▸ Aim of the exercise: Find every line in the entries that holds the string "number" and report it.

--- Extracted material Enclosed Below ---

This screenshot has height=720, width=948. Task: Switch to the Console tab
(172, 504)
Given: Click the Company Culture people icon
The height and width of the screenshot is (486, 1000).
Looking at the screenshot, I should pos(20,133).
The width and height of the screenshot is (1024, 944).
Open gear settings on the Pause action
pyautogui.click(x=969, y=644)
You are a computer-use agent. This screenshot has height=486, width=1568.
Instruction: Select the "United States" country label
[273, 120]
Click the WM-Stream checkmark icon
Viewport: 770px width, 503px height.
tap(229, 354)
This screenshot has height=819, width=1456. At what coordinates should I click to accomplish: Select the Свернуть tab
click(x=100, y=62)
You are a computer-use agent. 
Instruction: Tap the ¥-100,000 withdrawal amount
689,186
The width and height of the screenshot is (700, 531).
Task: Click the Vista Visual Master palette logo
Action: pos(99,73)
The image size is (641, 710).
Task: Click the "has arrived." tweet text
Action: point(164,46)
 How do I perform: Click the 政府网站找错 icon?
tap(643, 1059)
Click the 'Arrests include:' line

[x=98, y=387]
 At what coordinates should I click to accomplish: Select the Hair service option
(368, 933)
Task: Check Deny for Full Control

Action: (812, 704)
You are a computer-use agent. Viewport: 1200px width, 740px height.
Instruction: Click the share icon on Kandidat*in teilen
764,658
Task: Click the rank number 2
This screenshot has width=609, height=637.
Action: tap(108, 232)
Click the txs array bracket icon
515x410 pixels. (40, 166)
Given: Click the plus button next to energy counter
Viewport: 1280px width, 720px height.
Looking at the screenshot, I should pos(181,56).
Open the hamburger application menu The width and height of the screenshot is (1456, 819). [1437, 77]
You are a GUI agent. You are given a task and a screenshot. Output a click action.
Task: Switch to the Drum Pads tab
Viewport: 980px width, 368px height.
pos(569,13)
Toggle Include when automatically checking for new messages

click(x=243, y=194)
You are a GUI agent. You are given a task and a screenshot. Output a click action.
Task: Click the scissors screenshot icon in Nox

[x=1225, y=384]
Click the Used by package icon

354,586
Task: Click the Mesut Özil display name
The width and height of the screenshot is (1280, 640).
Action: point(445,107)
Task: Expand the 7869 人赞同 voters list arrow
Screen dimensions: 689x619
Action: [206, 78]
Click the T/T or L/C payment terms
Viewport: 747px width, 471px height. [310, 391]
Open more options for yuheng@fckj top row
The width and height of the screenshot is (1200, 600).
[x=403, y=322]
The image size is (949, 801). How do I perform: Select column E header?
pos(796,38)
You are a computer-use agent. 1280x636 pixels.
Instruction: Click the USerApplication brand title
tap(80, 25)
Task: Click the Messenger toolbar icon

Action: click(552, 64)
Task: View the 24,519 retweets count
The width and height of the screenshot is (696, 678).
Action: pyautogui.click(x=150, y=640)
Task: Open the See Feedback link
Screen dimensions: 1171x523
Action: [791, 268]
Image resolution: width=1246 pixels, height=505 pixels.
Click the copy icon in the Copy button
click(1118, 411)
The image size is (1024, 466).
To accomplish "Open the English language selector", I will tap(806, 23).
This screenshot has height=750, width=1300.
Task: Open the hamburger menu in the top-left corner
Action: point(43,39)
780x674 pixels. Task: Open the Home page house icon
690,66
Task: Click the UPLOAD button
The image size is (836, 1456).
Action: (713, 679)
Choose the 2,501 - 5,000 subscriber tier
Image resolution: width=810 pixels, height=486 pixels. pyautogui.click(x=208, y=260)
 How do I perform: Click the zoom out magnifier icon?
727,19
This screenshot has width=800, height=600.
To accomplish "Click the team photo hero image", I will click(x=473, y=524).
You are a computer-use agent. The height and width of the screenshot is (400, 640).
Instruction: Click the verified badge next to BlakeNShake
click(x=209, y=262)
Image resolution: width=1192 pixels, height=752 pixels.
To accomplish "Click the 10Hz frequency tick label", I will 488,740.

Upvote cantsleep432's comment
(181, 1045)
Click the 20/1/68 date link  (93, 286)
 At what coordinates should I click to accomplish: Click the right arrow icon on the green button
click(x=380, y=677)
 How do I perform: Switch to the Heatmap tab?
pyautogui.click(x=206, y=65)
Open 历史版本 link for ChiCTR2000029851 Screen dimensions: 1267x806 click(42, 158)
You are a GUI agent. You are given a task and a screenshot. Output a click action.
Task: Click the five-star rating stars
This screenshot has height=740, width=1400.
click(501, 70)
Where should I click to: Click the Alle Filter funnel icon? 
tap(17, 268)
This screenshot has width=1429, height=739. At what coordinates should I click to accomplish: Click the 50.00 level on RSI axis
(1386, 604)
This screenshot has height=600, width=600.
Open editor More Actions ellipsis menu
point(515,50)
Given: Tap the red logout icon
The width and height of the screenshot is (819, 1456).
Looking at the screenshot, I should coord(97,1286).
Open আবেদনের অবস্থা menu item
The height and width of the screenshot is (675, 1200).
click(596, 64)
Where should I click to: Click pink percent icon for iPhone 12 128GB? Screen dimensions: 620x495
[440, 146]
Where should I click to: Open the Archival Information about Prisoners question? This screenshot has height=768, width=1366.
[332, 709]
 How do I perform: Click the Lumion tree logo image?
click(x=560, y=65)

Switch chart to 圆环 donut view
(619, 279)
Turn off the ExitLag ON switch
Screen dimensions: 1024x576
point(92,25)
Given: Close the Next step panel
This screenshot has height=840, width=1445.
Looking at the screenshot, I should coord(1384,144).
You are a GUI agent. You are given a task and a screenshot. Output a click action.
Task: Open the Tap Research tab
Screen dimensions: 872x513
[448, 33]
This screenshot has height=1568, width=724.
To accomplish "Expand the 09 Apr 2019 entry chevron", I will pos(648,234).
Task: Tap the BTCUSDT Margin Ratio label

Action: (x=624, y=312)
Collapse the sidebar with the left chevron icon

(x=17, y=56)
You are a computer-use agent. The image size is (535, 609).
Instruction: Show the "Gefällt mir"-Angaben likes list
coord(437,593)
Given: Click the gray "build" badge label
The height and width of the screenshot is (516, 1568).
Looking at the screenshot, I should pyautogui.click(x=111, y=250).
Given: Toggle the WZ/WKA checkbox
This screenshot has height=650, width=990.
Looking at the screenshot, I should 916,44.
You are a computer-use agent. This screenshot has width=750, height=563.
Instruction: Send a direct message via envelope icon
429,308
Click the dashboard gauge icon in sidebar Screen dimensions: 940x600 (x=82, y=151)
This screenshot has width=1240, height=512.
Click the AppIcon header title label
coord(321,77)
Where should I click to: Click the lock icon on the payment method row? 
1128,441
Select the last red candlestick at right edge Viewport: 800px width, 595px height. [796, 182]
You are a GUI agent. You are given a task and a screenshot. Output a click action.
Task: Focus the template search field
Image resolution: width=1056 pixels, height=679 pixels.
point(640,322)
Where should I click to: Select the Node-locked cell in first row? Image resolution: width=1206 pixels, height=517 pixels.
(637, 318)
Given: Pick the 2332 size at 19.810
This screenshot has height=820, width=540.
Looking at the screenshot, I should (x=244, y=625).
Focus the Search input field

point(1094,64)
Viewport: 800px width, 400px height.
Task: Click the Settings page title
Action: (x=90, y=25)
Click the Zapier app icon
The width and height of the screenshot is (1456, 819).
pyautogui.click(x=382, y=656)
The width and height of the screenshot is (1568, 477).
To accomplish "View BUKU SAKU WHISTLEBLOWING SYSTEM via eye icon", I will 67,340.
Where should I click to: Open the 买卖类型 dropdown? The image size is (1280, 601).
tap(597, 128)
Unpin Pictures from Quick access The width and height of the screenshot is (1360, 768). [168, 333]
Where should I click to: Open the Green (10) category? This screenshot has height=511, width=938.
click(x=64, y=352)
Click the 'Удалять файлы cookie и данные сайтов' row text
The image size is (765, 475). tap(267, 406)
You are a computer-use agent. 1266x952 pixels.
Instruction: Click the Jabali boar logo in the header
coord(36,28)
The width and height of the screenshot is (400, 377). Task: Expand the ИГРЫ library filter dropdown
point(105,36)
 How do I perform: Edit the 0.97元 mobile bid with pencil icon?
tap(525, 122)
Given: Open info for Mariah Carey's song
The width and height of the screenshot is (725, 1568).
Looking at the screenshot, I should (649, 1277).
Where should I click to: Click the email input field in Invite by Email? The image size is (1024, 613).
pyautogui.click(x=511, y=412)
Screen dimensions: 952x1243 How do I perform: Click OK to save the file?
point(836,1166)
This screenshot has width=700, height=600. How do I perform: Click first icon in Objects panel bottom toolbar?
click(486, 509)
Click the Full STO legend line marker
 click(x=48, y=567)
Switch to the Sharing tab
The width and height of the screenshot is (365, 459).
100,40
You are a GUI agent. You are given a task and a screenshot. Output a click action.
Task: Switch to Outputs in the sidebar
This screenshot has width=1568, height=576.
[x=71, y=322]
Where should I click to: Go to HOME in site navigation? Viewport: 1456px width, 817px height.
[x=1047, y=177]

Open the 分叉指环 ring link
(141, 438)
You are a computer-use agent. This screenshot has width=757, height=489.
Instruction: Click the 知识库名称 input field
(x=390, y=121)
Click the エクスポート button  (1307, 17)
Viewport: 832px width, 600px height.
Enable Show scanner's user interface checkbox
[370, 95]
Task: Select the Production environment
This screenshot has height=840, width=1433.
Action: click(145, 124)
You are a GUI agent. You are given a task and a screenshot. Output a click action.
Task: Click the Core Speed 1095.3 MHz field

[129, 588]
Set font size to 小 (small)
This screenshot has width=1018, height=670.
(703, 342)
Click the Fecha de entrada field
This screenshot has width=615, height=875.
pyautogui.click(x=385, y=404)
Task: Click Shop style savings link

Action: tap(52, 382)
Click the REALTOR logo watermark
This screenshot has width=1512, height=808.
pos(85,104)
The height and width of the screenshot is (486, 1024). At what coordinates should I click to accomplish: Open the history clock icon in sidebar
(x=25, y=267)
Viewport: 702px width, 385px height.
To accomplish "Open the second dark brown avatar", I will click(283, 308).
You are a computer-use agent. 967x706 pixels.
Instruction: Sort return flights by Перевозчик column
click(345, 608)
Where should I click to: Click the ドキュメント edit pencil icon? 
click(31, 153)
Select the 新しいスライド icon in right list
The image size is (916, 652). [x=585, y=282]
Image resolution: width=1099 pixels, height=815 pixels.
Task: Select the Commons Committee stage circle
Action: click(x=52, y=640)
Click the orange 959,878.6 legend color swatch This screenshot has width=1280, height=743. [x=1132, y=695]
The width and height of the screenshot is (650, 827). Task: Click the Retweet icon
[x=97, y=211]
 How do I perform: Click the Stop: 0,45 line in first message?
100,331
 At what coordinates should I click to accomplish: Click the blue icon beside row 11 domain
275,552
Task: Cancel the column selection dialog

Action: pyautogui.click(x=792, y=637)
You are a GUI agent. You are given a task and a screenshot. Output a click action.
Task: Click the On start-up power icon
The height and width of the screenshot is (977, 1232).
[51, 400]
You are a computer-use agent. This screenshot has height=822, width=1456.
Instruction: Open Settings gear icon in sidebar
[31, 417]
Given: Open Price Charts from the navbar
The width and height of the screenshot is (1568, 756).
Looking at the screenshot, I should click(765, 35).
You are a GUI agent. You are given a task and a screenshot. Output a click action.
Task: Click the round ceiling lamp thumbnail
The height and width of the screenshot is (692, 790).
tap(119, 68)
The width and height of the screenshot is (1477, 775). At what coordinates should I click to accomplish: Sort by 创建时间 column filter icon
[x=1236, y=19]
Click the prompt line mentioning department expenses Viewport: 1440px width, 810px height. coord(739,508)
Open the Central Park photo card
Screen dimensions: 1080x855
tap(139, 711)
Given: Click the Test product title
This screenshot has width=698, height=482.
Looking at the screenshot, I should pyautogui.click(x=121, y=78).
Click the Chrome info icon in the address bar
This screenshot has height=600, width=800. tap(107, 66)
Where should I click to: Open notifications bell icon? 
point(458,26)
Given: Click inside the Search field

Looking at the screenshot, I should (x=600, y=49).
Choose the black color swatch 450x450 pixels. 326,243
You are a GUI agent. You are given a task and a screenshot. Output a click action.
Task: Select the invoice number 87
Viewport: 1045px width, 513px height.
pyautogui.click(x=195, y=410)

--- End of Enclosed Extracted material ---

▸ Solution to the exercise:
Task: Click the rank number 2
Task: Select the invoice number 87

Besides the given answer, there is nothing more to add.